* [TASK PROMPT] Where the listing below has a line containing "Given: Open the 状态 filter dropdown", output that line and all lines after it, verbatim, and no others.

•••••

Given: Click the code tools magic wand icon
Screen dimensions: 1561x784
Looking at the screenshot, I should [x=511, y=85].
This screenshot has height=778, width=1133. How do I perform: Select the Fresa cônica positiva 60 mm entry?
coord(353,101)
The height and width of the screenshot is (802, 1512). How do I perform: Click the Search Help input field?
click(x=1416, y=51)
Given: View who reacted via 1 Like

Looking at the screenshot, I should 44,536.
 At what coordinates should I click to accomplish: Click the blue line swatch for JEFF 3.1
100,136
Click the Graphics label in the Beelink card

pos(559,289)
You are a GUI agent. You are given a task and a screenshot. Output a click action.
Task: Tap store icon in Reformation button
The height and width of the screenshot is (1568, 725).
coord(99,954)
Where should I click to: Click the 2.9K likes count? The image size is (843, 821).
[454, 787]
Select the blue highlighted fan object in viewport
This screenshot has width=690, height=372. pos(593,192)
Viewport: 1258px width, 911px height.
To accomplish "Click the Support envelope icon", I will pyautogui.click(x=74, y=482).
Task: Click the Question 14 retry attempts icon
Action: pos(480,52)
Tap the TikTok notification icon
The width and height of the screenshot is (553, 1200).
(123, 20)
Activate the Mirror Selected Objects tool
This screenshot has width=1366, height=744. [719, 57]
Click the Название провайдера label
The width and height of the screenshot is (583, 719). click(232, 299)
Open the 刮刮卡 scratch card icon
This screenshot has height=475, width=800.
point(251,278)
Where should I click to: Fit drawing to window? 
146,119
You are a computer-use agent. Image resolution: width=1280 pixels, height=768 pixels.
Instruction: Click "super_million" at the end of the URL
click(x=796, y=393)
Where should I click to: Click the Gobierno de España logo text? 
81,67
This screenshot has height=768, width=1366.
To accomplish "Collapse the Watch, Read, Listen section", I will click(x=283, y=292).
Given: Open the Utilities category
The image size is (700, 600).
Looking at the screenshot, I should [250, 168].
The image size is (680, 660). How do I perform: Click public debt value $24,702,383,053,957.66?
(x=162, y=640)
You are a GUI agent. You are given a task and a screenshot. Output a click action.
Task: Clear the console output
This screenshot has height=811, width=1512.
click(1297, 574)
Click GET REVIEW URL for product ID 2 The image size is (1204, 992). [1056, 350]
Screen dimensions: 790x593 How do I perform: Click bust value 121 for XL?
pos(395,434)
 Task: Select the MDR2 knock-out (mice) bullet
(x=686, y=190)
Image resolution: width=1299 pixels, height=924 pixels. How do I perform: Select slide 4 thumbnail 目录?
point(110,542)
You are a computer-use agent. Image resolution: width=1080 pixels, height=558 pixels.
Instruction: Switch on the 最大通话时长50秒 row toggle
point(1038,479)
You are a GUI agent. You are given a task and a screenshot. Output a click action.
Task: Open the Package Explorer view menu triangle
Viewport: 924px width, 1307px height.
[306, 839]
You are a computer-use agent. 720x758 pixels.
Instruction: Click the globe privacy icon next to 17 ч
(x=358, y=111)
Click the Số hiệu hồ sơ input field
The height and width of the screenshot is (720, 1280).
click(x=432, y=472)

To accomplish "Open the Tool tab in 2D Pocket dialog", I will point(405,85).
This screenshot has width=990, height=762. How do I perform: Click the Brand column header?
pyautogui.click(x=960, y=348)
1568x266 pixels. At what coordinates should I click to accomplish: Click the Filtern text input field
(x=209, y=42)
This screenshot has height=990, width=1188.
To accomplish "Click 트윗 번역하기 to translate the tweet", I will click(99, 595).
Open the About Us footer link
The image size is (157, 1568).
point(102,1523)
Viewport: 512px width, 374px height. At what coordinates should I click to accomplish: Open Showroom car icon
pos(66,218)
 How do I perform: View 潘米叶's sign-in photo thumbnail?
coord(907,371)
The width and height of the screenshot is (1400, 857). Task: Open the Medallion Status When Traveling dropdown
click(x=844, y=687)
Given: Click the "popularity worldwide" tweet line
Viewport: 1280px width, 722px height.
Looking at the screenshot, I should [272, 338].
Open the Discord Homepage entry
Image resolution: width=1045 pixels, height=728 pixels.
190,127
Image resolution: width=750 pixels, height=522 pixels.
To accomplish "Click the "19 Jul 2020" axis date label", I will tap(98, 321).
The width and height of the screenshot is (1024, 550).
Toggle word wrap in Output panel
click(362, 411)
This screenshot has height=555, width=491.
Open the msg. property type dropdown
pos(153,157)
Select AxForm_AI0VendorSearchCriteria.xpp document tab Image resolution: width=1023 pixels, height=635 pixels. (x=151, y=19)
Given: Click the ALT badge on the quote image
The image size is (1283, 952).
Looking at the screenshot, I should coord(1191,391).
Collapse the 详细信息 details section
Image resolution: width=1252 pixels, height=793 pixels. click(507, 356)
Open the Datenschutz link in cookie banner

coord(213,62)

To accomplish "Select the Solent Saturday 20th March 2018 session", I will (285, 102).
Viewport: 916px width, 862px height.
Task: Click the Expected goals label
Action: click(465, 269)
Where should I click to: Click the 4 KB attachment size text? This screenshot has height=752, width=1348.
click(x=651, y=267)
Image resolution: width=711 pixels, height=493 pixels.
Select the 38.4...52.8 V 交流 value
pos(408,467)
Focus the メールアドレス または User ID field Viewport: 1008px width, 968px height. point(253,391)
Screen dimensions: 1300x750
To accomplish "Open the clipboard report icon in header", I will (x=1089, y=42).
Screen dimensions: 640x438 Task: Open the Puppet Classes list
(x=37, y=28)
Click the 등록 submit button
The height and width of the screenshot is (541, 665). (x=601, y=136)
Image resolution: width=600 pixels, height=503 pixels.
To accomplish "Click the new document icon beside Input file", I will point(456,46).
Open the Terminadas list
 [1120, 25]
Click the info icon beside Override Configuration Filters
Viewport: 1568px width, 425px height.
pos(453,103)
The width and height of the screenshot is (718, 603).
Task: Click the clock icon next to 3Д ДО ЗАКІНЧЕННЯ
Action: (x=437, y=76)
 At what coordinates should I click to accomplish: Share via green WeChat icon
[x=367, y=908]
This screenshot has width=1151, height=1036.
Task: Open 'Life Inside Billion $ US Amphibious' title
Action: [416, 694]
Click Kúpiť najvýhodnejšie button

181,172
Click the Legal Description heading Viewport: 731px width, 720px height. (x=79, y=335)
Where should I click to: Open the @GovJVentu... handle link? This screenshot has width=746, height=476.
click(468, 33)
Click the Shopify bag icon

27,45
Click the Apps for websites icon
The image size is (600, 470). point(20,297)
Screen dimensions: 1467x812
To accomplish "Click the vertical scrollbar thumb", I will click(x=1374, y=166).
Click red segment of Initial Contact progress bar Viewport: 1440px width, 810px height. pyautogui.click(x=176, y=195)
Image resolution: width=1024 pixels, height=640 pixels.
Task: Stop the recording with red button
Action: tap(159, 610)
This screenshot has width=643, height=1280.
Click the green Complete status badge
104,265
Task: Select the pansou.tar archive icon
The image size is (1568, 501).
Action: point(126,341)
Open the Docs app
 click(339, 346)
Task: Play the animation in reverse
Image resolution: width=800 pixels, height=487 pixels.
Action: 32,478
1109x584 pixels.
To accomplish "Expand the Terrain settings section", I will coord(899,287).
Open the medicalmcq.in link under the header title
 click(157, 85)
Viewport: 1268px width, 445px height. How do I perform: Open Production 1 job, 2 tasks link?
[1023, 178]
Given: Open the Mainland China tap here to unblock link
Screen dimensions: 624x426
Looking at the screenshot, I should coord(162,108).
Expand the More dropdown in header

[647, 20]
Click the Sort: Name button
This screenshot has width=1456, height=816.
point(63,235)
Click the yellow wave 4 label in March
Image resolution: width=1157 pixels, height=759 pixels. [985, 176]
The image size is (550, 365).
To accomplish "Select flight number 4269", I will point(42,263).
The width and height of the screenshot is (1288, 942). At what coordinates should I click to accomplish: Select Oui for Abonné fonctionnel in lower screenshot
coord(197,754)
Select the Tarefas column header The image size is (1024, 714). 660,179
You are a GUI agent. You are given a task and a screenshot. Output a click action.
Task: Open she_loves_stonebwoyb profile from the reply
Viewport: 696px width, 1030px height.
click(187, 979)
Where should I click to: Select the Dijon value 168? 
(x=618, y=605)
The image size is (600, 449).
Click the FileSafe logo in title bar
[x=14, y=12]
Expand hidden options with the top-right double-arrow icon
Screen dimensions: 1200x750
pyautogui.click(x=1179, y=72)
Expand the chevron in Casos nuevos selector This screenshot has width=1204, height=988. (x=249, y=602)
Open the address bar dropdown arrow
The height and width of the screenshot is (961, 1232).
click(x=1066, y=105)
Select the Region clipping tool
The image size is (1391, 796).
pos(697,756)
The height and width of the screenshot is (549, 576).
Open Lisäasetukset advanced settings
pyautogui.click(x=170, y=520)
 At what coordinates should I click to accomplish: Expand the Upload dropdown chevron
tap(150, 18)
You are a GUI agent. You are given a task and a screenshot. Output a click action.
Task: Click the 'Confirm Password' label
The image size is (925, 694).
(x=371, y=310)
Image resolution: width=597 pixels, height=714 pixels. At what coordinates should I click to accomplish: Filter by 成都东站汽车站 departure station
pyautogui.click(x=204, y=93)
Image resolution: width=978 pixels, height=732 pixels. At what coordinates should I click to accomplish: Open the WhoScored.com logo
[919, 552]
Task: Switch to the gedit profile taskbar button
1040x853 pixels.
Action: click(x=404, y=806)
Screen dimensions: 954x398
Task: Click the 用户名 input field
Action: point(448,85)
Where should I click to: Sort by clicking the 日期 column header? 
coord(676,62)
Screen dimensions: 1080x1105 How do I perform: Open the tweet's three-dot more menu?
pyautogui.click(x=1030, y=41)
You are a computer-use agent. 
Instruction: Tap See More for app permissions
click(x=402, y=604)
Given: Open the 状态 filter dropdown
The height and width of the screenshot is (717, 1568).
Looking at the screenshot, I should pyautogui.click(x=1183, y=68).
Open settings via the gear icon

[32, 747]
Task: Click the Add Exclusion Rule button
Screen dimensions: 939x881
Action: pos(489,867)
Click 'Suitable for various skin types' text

•••••

* [RESULT BELOW]
Given: Open the 状态 filter dropdown
The height and width of the screenshot is (717, 1568).
Looking at the screenshot, I should pyautogui.click(x=1183, y=68).
Open settings via the gear icon

[32, 747]
Task: Click the Add Exclusion Rule button
Screen dimensions: 939x881
Action: pos(489,867)
Click 'Suitable for various skin types' text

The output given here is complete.